Keeping well after (too much of) the festive season

Eating healthy can be a festive challenge. Photo: iStock

Eating healthy can be a festive challenge. Photo: iStock

Let’s face it. With so much delicious food on offer during Christmas, it’s hard not to overindulge and throw caution to the wind with your diet. But never fear, Marisa Nastasi, an Accredited Dietician from Melbourne’s Baker Diabetes and Heart Institute, says there are things you can do so your festive season is (a little) healthier.

Is there a way to eat healthier over the Christmas break?

Marisa says over the Christmas period people tend to do more snacking and grazing. “[We] eat larger portions or multiple courses including desserts, drink more alcohol and are less physically active – these tend to be the greatest issues causing people to gain weight.”

She recommends:

  • Eating one course meals, and using smaller plates over this time;
  • Prioritising vegetables and lean protein such as chicken breast/turkey/pork/fish rather than processed meats;
  • Minimising alcohol consumption. Try and choose lower calorie options such as spirits with diet mixers or alternate alcoholic drinks with water or soda water;
  • Making Christmas a time to stay active with family and friends. Trying a game backyard cricket or taking a walk after a big meal like Christmas lunch – play hide and seek with children and limit the time you’re not moving (like watching TV).
Have lots of greens on your plate. Photo: pexels.com

Have lots of greens on your plate. Photo: pexels.com

 

What about alcohol?

Marisa says alcohol can definitely make you gain weight. “One glass of wine or beer alone makes up around 6% of the daily energy intake of an average person,” she says. “The best way around this is to avoid excessive consumption in general and choose lower calorie options such as spirits with diet mixers e.g. Gin and Soda.

“Where possible, alternate alcoholic and non alcoholic drinks, providing they are not full of sugar.”

Try to reduce your intake of:

  • Heavy beers;
  • Punch and cocktails;
  • Cider;
  • Fortified/dessert wines.
Mixing drinks with soda water can be a good way to reduce calories. Photo: pexels.com

Mixing drinks with soda water can be a good way to reduce calories. Photo: pexels.com

What if I overindulge?

If you overindulge over Christmas “don’t worry,” says Marisa. “The best thing to do is pre-plan to get back to your usual routine.”
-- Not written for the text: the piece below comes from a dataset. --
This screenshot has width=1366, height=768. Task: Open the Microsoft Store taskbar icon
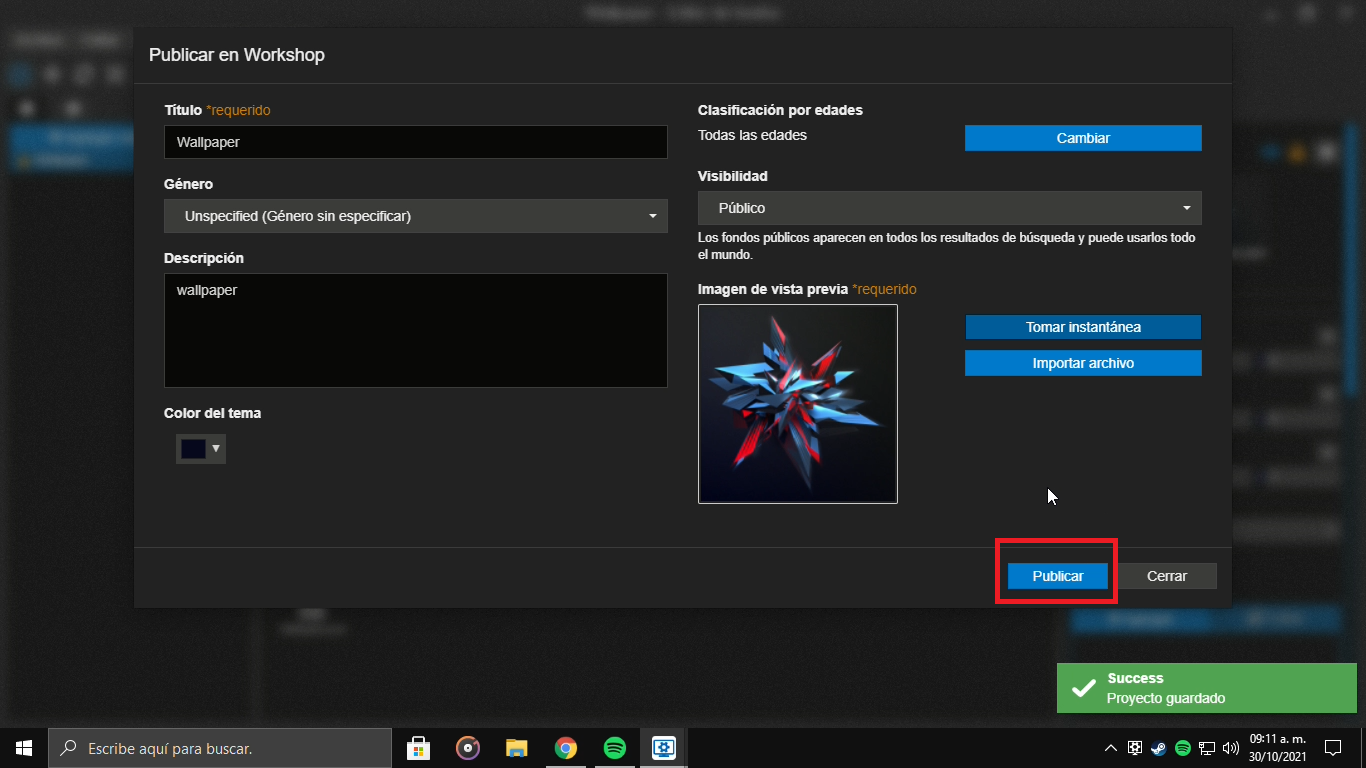point(419,748)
  • Ensure you stick to 3 main meals that are balanced, with vegetables (1/2 plate), lean protein (1/4 plate) and wholegrains (1/4 plate);
  • Don’t skip meals or try and starve as this will impact your metabolism;
  • Try and include some meaningful exercise each day aiming for at least 30 minutes;
  • Avoid takeaway foods where possible as these can often be higher calorie options;
  • Try and detox from alcohol and soft drinks/ fruit drinks and include water through the day.

“Don’t forget to have fun, and remember being healthy is a way of life, but we all have a moment of weakness, especially around this time of the year.

“So long as you plan ahead and keep to a routine, weight gain can be minimised over this period.”